Your assignment: Only the text of the entries below should be returned, exactly as given, without pictures.

Input records:
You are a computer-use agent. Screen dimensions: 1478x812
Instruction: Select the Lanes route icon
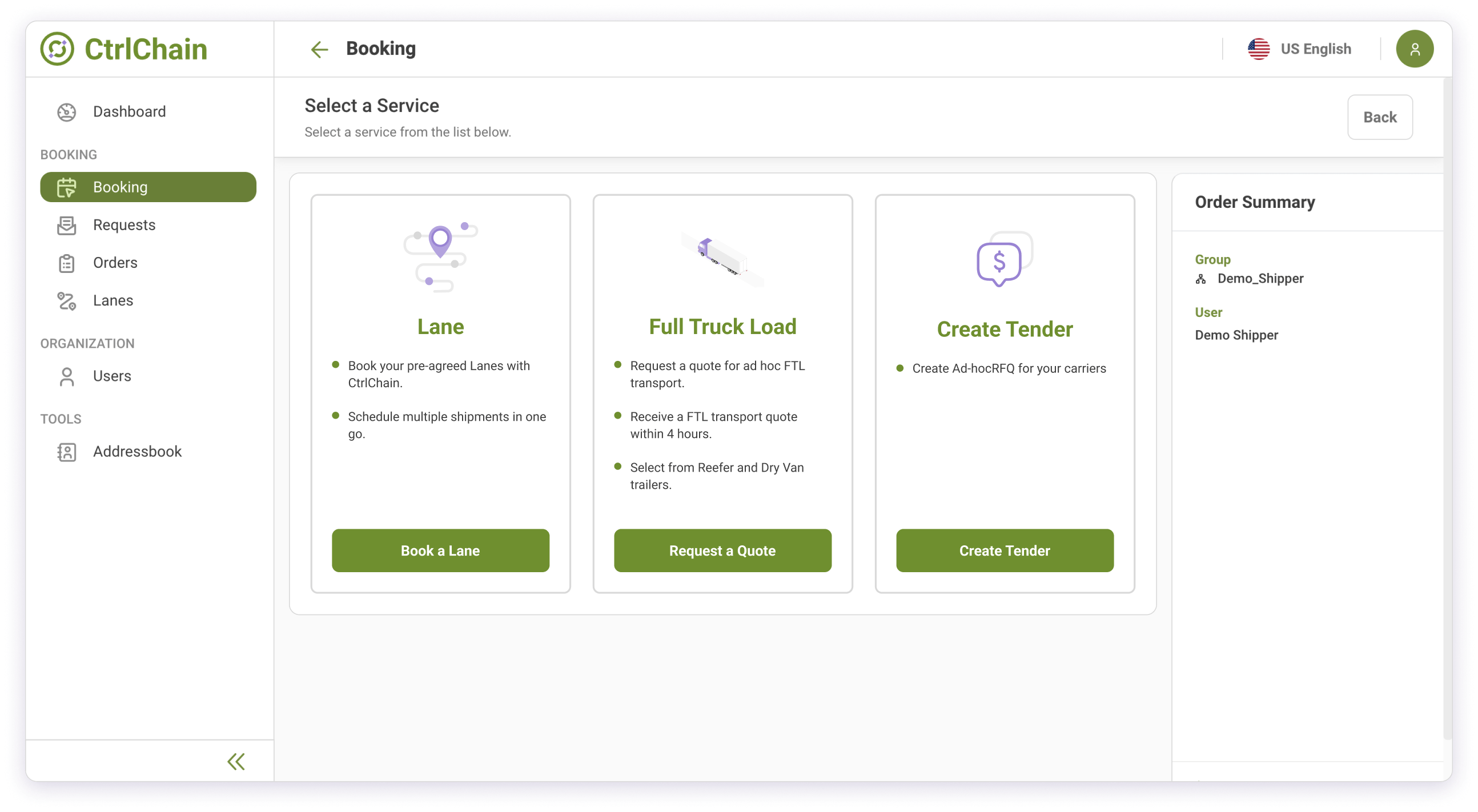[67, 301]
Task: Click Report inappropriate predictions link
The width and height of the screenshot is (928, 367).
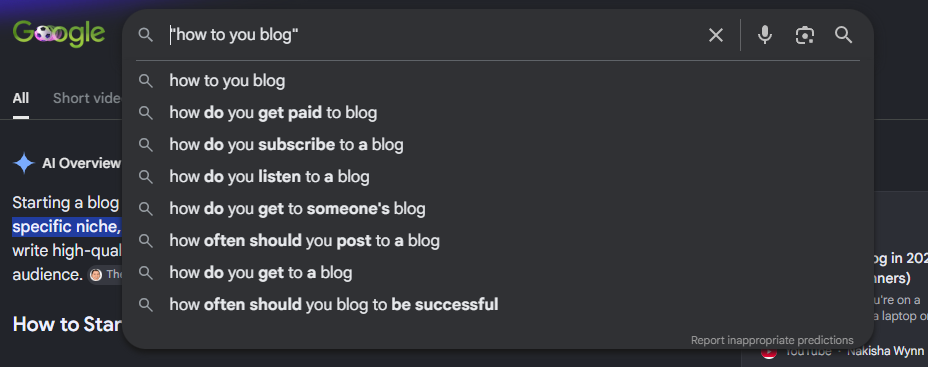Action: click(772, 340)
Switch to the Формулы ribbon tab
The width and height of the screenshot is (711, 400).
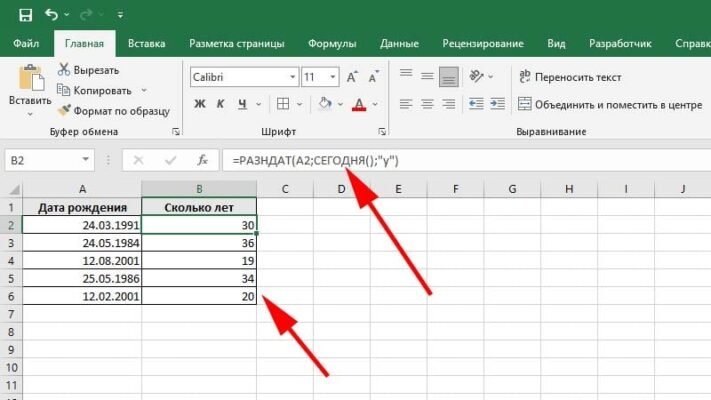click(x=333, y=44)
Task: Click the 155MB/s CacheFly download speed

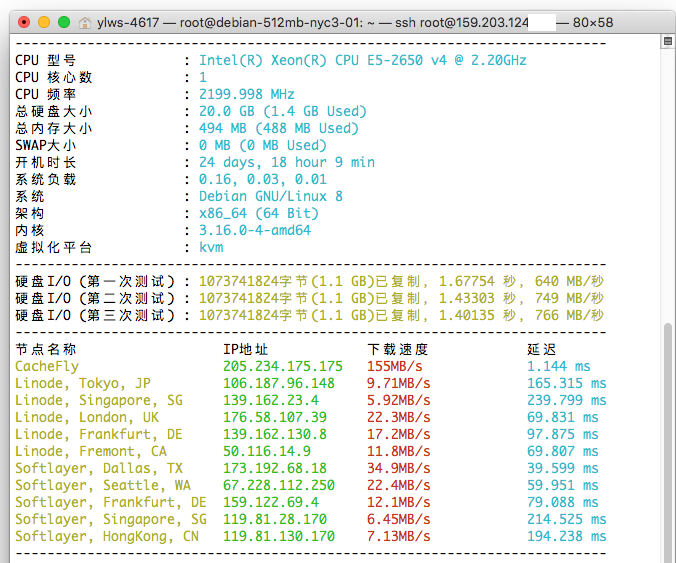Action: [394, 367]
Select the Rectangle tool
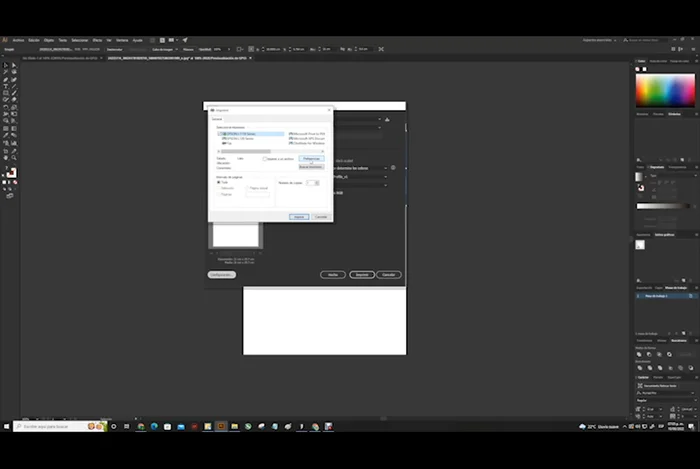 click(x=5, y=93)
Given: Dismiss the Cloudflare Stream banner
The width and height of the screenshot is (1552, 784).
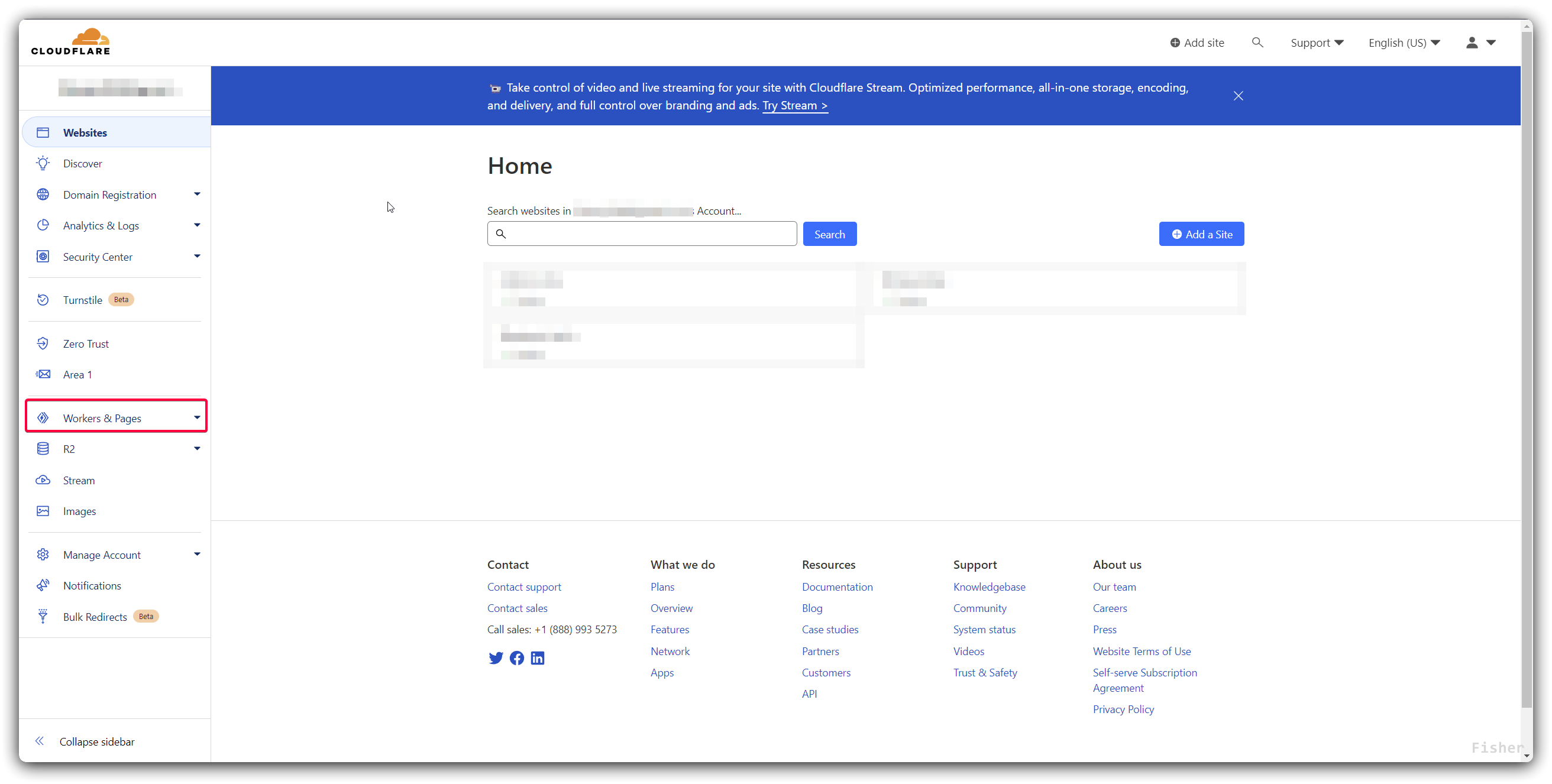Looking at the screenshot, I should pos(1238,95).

Result of this task:
You are a computer-use agent. Screen dimensions: 1478x812
Instruction: Select the Lanes route icon
[67, 301]
Task: Click Report inappropriate predictions link
The width and height of the screenshot is (928, 367).
Action: click(772, 340)
Switch to the Формулы ribbon tab
The width and height of the screenshot is (711, 400).
click(x=333, y=44)
Task: Click the 155MB/s CacheFly download speed

Action: [394, 367]
Select the Rectangle tool
 click(x=5, y=93)
Given: Dismiss the Cloudflare Stream banner
The width and height of the screenshot is (1552, 784).
Looking at the screenshot, I should pos(1238,95).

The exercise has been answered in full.